Japan's Cabinet approved a record-high military spending plan Wednesday, endorsing the purchase of pricey U.S. surveillance drones and F-35 fighter jets as Tokyo steps up cooperation with Washington amid China's increasingly assertive activity in regional seas.
The 5.1 trillion yen ($42.1 billion) proposal is part of an 96.7 trillion yen national budget plan for the year beginning April 2016, also an all-time high. The entire package requires parliamentary approval.
Military spending would rise 1.5 percent from this year, the fourth annual increase under Prime Minister Shinzo Abe, who ended a decade of defense budget cuts.
Under Abe's leadership, the ruling bloc in September pushed through parliament hotly contested legislation that allows Japan's military to fight overseas, for the first time since its defeat in World War Two, in defense of a friendly country under attack. Passage was a milestone for Abe, who is intent on reducing limits on the military placed by pacifist Article Nine of the U.S-drafted, post-war constitution.
The new security law divided Japan's public opinion, with opponents saying it would increase a possibility of Japan being embroiled in U.S.-led war.
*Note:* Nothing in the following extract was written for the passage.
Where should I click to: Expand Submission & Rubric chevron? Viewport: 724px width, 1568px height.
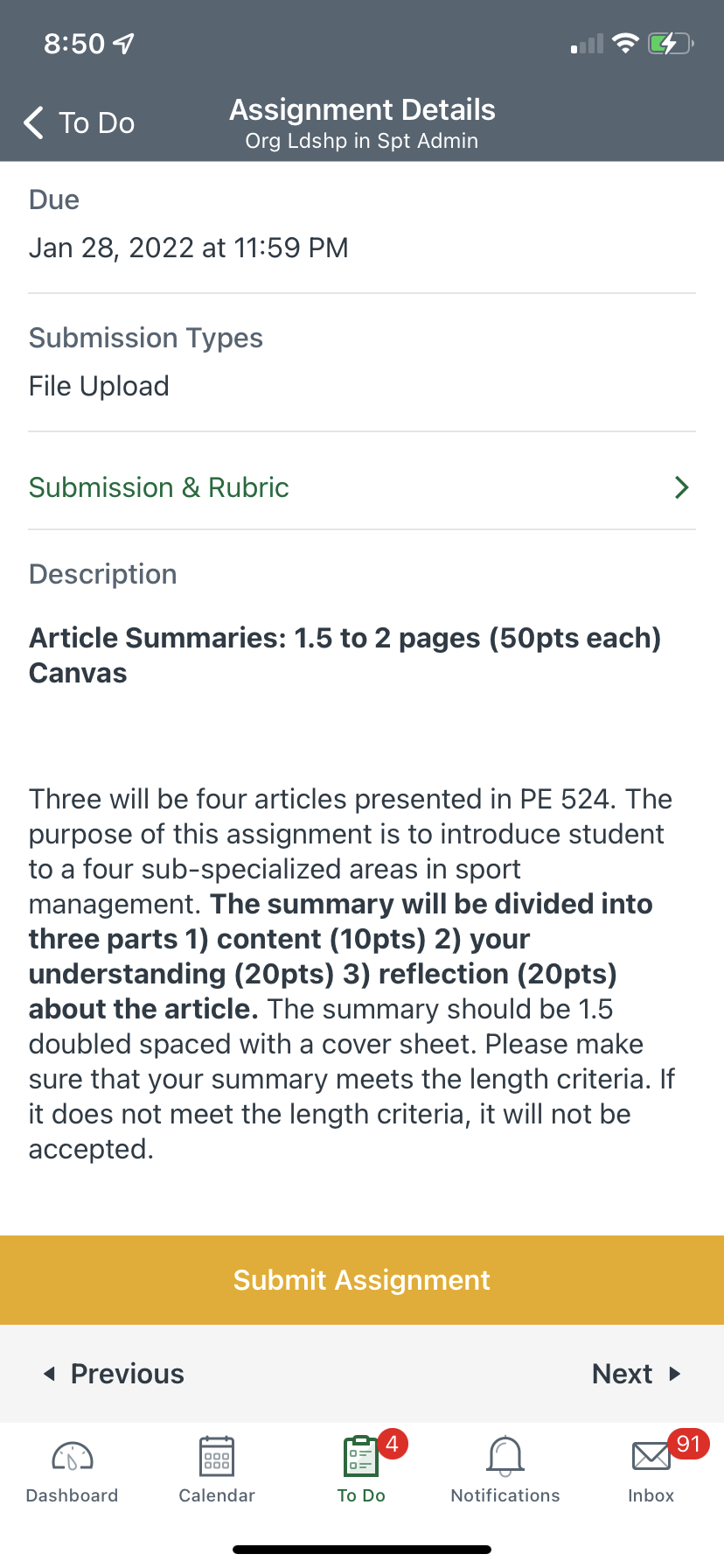[682, 487]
Japan is beefing up surveillance and defense of its southern islands, where it has a territorial dispute with China. The budget plan also includes the purchase of an advanced Aegis radar-equipped destroyer with missile-defense capability, submarine construction and sonar development.
The Defense Ministry plans to spend 14.8 billion yen this year on some of the multibillion-dollar, multi-year purchase of three "Global Hawk" unmanned drones, as well as six F-35 fighter jets for 138 billion yen and a Boeing mid-air refueling aircraft KC-46A at 23 billion yen.
"We believe the budget includes items that would contribute to enhancing Japan-U.S. cooperation in the area of ISR (information, surveillance and reconnaissance)," Defense Ministry official Tomoki Matsuo said.
Japan also pays 193 billion yen for about 50,000 American troops stationed in Japan under the bilateral security treaty, more than half of them on Okinawa — a major source of friction between the central government and the southern island frustrated with the decades-long burden.
The cost to move some of them to Guam and a contentious plan to move the U.S. Marine air base from the crowded Futenma area to a less-populated location on Okinawa was also added to the budget.
Japan is constructing a Soryu-class submarine, among the world's largest submarines, and developing a new sonar system. Tokyo is competing against Germany and France to jointly develop Australia's next generation submarine fleet.
In a bid to step up its island defense, Japan is also purchasing a fleet of 17 SH-60K home-made helicopters and 36 maneuver combat tanks as well as amphibious vehicles.